We have big sales events more than couple of times a year. Lots of items go on sale from 15% up to 50%. While this is great for customers, for engineers this means panic and lots of sleepless nights, monitoring services.
Most services are connected by APIs. During these events our service’s API’s QPS increases up to 3 times. While we do lots of stress tests, there is always a chance that something unexpected can happen in the long run.
One of these unexpected “issues” has happened recently. While monitoring our databases, there was a spike in queries. We monitor our databases based on type of query (e.g. SELECT, UPDATE, etc.). When queries per minute was going smoothly, suddenly number of SELECT queries spiked almost 15, 20 times. There was no way it is going to end without any trouble. However, surprisingly there was no error. Even more surprisingly there was no change in request per minute for the API that accesses the databases.

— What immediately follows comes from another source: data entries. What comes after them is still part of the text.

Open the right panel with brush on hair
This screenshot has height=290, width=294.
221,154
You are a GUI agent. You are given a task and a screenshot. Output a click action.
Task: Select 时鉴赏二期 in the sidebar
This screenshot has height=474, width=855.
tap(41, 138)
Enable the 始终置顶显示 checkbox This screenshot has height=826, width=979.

Since, I was responsible for the service architecture, I’ve spent next few days investigating the cause of the spike on database. There was no clue. No change in API calls, no background tasks were running, no batches, nothing. Only team that can access the databases besides us was DBA team. When I asked them whether they did anything during the time of spike, they said that they didn’t do anything.

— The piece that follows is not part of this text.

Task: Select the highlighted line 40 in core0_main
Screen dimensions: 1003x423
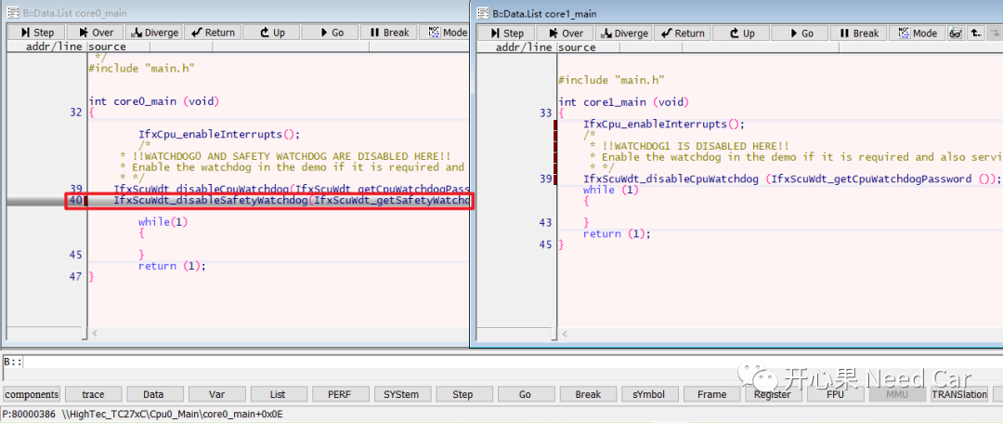Action: click(x=279, y=201)
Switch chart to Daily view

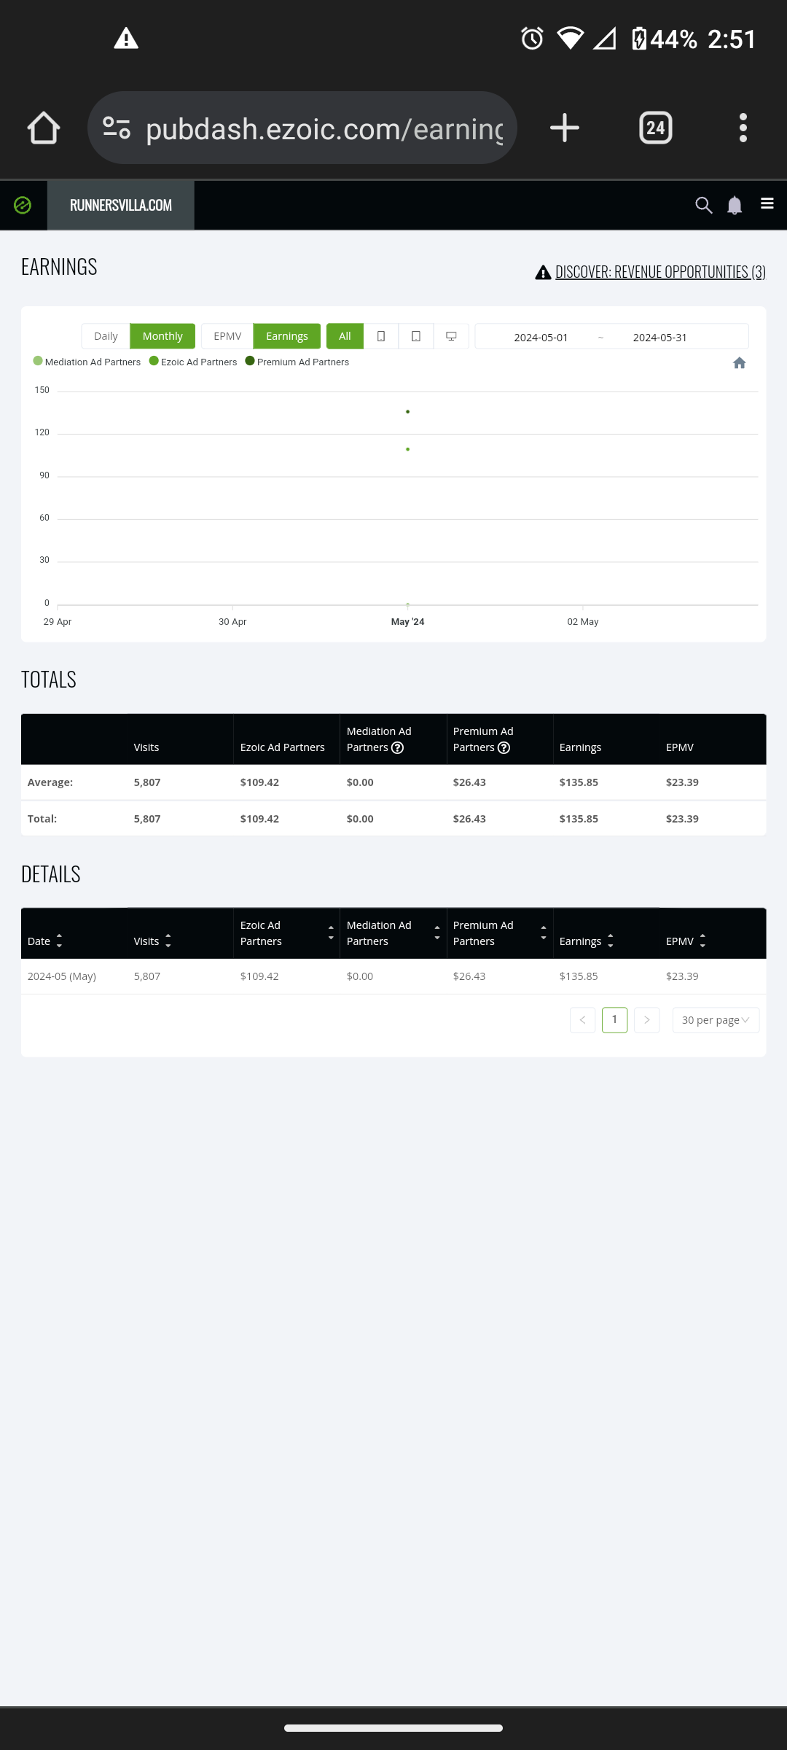click(106, 336)
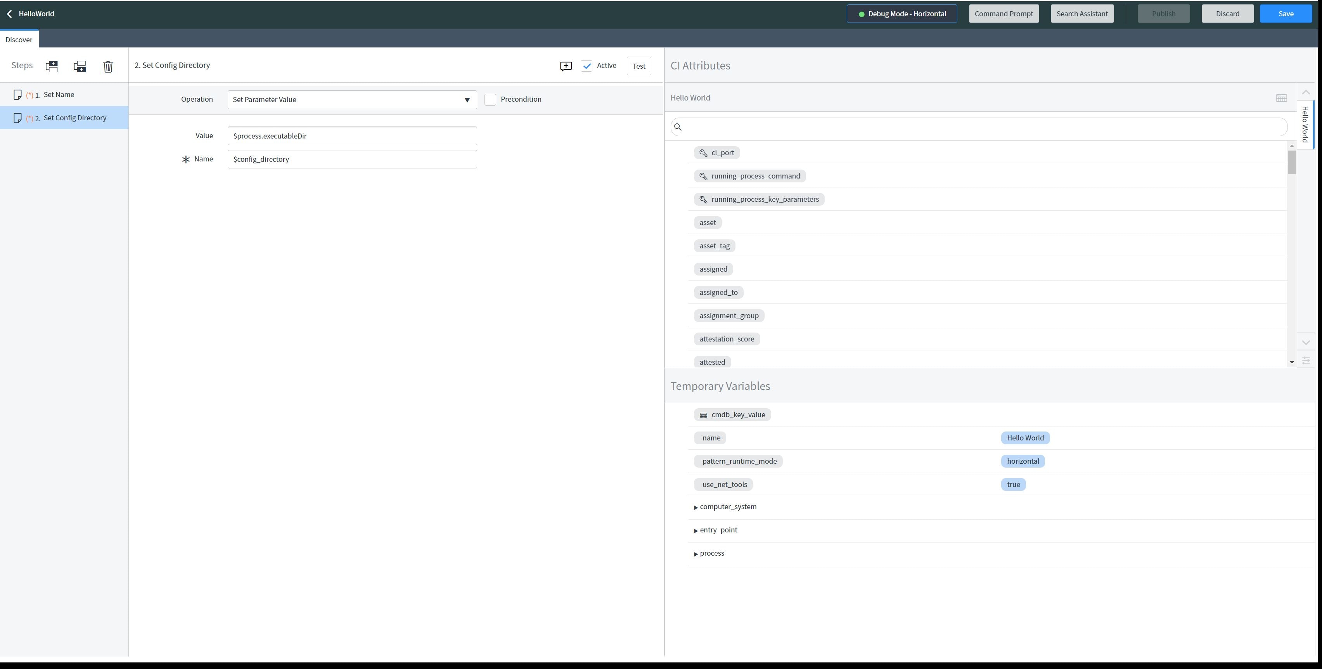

We use monitoring tool provided by DBA team to monitor our databases. Query spike looked something like below
Finally, instead of looking at the graph, I’ve decided to look at raw data. And, after spending some time, I’ve realised that there was no spike, issue was with visualization of the data.
There was network issue for a short time, where monitoring data wasn’t received by visualization tool. But instead of reporting any error, it simply waited until it received any data. Eventually, when network issue was resolved, data was shipped combined without timestamp, which was recorded for single timestamp.

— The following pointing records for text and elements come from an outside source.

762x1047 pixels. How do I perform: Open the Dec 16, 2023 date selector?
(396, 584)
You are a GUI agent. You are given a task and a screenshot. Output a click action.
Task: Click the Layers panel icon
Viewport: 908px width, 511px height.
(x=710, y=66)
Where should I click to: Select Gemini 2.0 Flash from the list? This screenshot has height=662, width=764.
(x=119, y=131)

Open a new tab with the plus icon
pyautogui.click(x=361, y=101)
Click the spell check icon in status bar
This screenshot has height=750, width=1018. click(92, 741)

And, visualization tool wasn’t showing time difference at correct distance. Distance for 1 minute and 15+ minute was displayed as same, because no data was received between that time.
So slightly better visualization with correct distances would be as below:
However, this is also misleading. Because it looks like instead of showing that no data was received during the time of network issue, it looks as if spike has happened and slowly cooled down. It is not showing that there are no data for queries during the network issue. So even better visualization would be:
It clearly shows that no data was received for a certain timespan. From this we can understand that there was issue with data collection/shipping.
In conclusion, when creating visualization of anything it is better to test it for unusual scenarios. Also, it is not always correct to trust the visualizations. Sometimes visualization tool is also a suspect.